The reference to the ‘legal industry’ is rather brief and I have my suspicions. The article also has a sidebar on ‘white elephants’ – transliteration and multimedia systems that have not lived up to the hopes invested in them in the past.
For more forensic linguistics links, see my earlier entry.
That was a very interesting article. The shocking thing is that the U.S. intelligence community is still talking about its translation efforts mainly in the future tense after all this time. As one former translator noted, they are heavily invested in machine translation, at the expense of CAT, to make up for the lack of qualified linguists (most of whom, like me, who, unlike President Clinton, inhaled when I last smoked marijuana in the early 1980s, probably can’t get past the security screening). You’re right: there’s no substitute for a qualified human being. And it’s frustrating: As a New Yorker, I’d like to know that the hunt for Osama bin Laden is being conducted in a competent manner!

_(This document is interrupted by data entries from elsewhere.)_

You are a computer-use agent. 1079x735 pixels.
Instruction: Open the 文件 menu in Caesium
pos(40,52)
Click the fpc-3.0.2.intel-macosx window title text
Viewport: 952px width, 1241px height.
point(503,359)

I was thinking that, that they seem to have a lot of young and inexperienced translators, if I read between the lines, and as you say, I wondered if they had had to eliminate a lot of better-qualified ones for security reasons. I know the Idaho scenario is just the writer explaining how things might work, but is it conceivable that they have no-one free at Washington to skim for phrases? I get the impression that once they get a word or phrase that may just possibly indicate danger, they have to farm the stuff out to experienced translators.